Neumann v. Knox

115 Neb. 679 | Neb. | 1927

Good, J.

This action was brought by a number of resident taxpay*680ers of the city of Sutton who are patrons of the municipal electric light and water plants of said city and users of the electric current generated by said light plant, on behalf of themselves and others similarly situated, to enjoin the city officials of said city from carrying out or proceeding with a certain contract between the city and Fairbanks, Morse & Company for the purchase of an engine, other machinery, appliances and accessories thereto for the city’s light plant, and to declare said contract illegal and void. Fairbanks, Morse & Company intervened and joined with the city officials in defending the action. The defendants and intervener admit the execution of the contract and the intention to proceed to carry it out unless enjoined, and contend that the contract is valid and enforceable. A trial of the issues resulted in a finding and decree for defendants and intervener. Plaintiffs appeal.
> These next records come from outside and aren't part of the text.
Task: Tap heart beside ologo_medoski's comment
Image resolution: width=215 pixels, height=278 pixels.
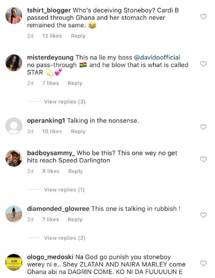Action: tap(203, 263)
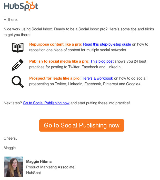Click the open book icon
The height and width of the screenshot is (180, 160).
coord(18,48)
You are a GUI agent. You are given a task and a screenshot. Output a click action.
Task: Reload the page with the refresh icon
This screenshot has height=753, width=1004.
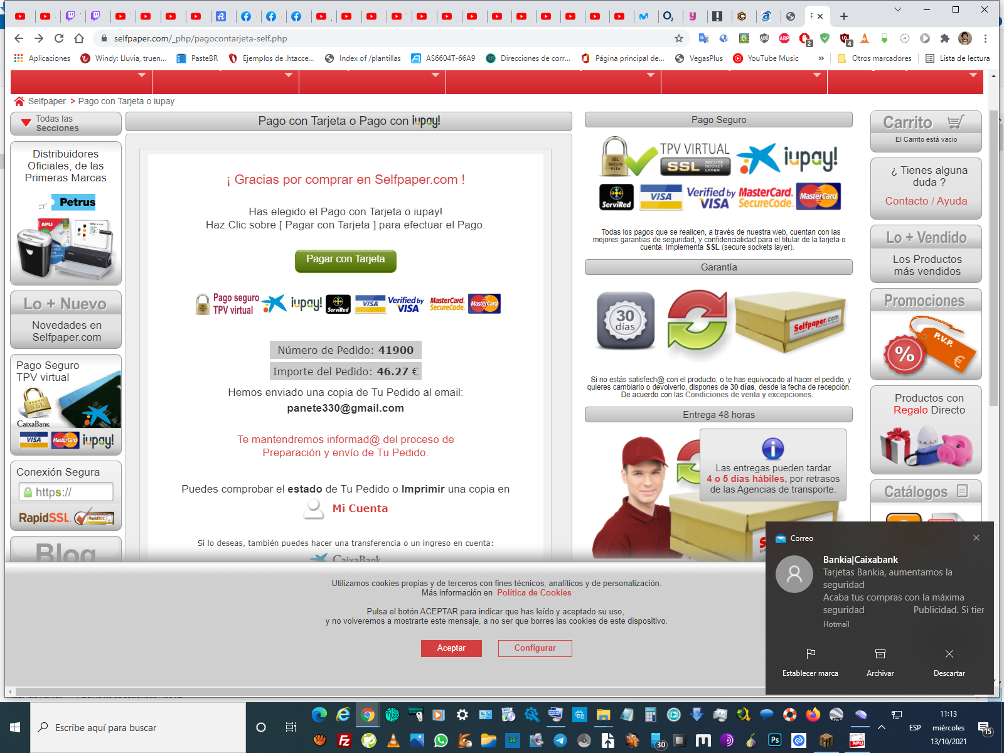(x=59, y=38)
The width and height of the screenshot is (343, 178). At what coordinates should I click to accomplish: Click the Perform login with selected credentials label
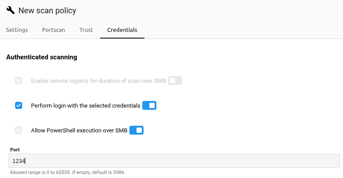(86, 106)
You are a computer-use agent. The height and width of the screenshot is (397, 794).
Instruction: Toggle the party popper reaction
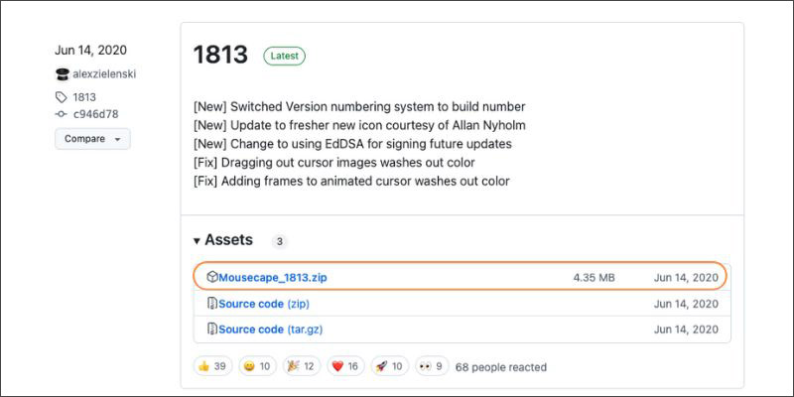click(x=302, y=366)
The contract in question provided for the purchase by the city of machinery, therein described, for a price in excess of $30,000, and also contemplated, in effect, a loan to the city of more than $5,000; that the contract price should be paid by warrants drawn upon the water and light fund of the city, and that the purchase price should not be a general indebtedness of the city for which the city’s general fund would be liable. Plaintiff’s allege that the contract was illegal and void for various reasons, among them, that said contract was for a sum in excess of $500 and was let without first advertising for bids, in violation of the provisions of section 4180, Comp. St. 1922, as amended by chapter 51, Laws 1925. Defendants and intervener urge that plaintiffs have not legal capacity to maintain the action, and that, as private citizens, they cannot maintain an action to restrain the acts of public officials, unless they show that they will suffer an injury as taxpayers different in kind, and not merely in degree, from that suffered by the public generally, and contend that, under the facts disclosed in this case, plaintiffs do not show that they will suffer any injury by reason of the contract if it is carried out.
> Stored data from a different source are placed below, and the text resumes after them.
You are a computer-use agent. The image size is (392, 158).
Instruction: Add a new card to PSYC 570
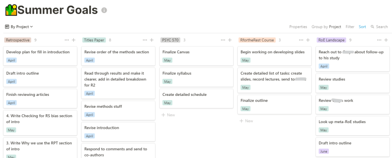230,40
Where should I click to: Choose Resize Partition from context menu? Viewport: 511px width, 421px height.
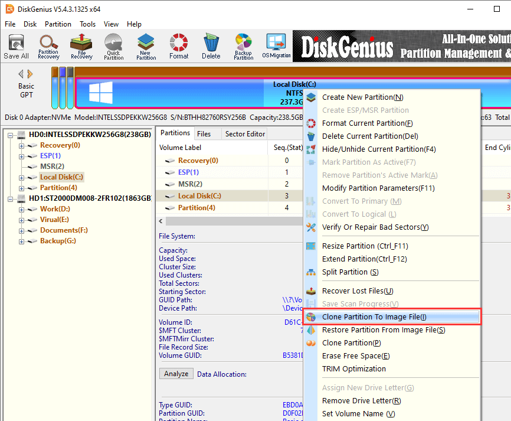point(365,246)
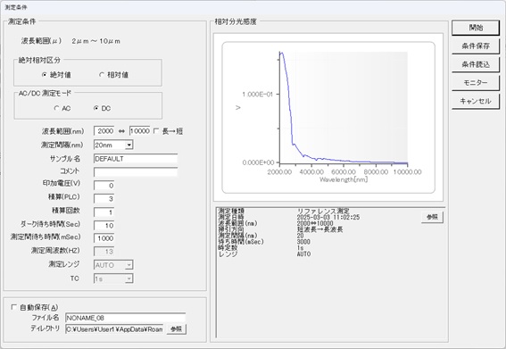Click the 条件保存 save conditions button

click(x=476, y=46)
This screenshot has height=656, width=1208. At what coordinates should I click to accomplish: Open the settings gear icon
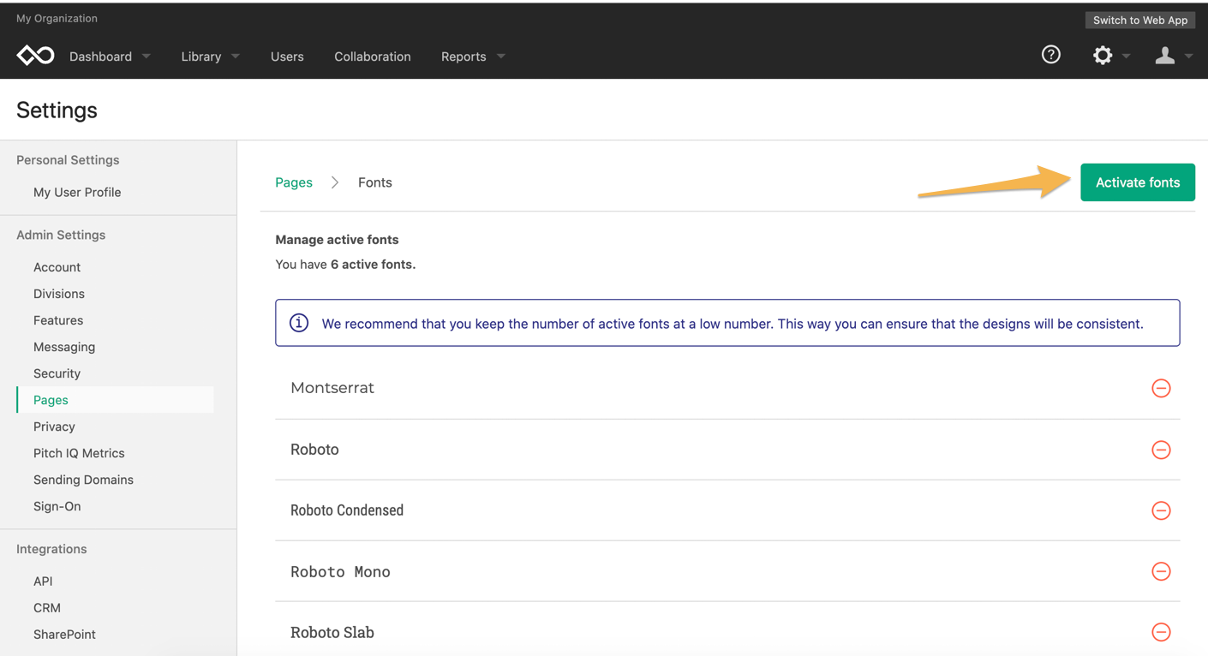pyautogui.click(x=1103, y=56)
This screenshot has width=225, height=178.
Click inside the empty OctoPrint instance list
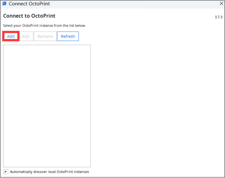pyautogui.click(x=47, y=106)
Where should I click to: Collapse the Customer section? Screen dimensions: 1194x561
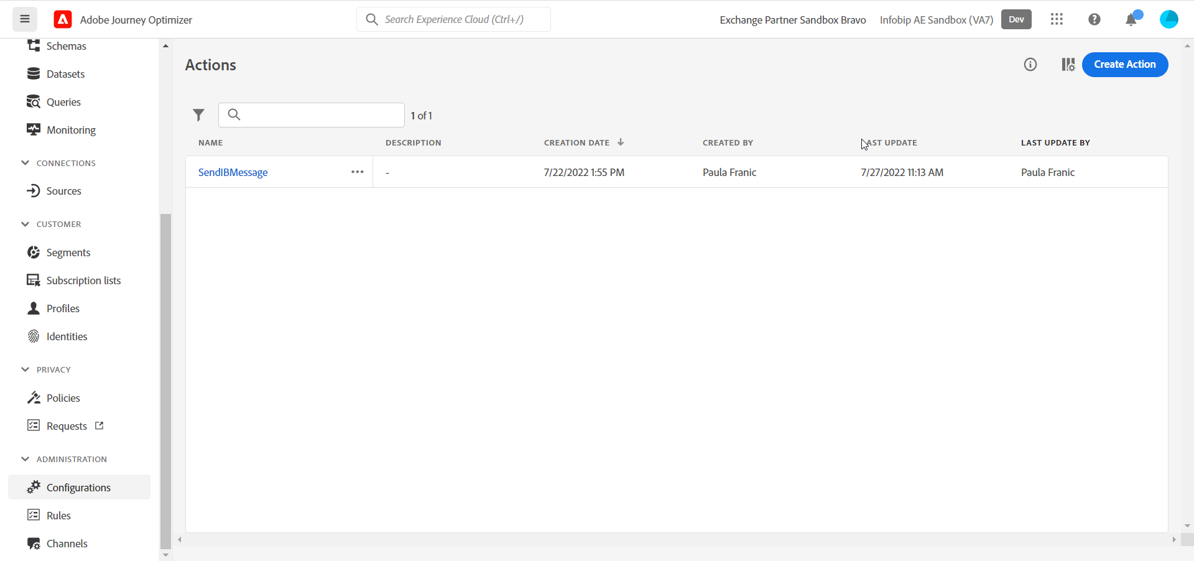coord(25,224)
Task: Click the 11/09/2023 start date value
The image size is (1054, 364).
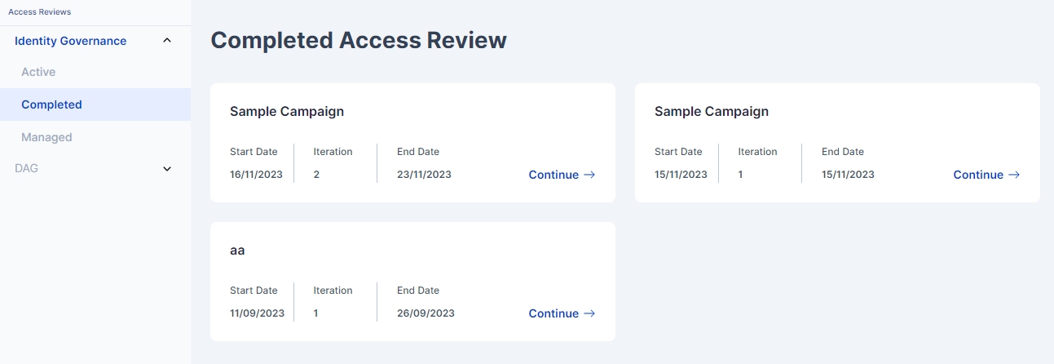Action: coord(257,313)
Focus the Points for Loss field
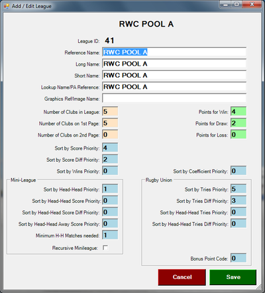The image size is (265, 293). click(239, 135)
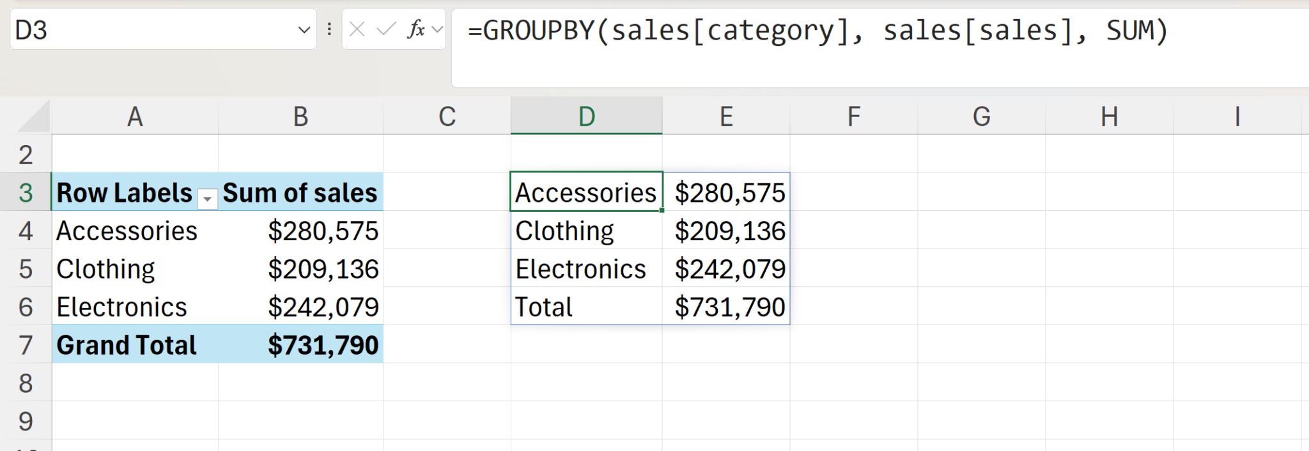1309x451 pixels.
Task: Select column H header
Action: 1109,117
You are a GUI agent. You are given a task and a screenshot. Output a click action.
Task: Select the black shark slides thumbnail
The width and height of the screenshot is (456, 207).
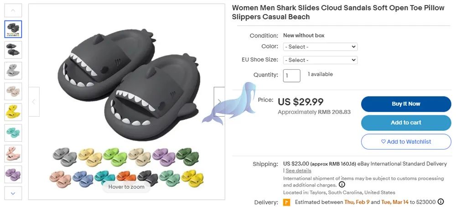[x=13, y=50]
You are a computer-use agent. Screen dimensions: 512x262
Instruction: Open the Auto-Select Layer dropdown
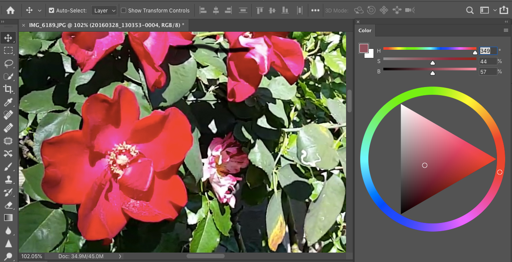104,10
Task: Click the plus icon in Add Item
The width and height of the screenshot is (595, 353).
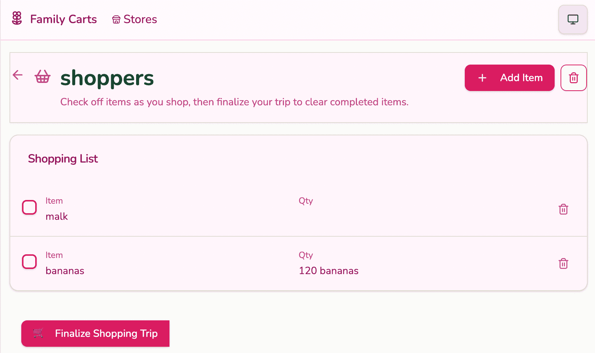Action: click(x=482, y=78)
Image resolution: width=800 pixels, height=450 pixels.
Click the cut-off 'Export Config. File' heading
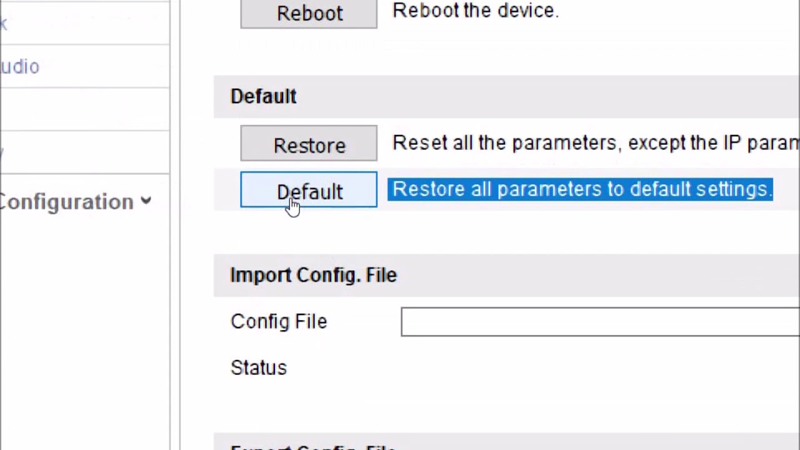(x=313, y=446)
'The contract calls for the expenditure of upwards of *681$35,000. It is true that it provides that this sum shall be paid by warrants drawn upon the water and light fund of the city. The city owns its light and water plants, and they have been earning a profit for the city. This profit has been, and doubtless would continue to be, available to meet other expenditures of the city that would be otherwise raised by taxation. The appropriation of these profits to meet the city’s obligation, which would be created by the contract in question, would necessarily affect every taxpayer of the city." Plaintiffs, as patrons of the city’s light and water plants, would be required to pay rates for water and electric current which might be materially affected by the expenditures contemplated by the contract between the city and intervener.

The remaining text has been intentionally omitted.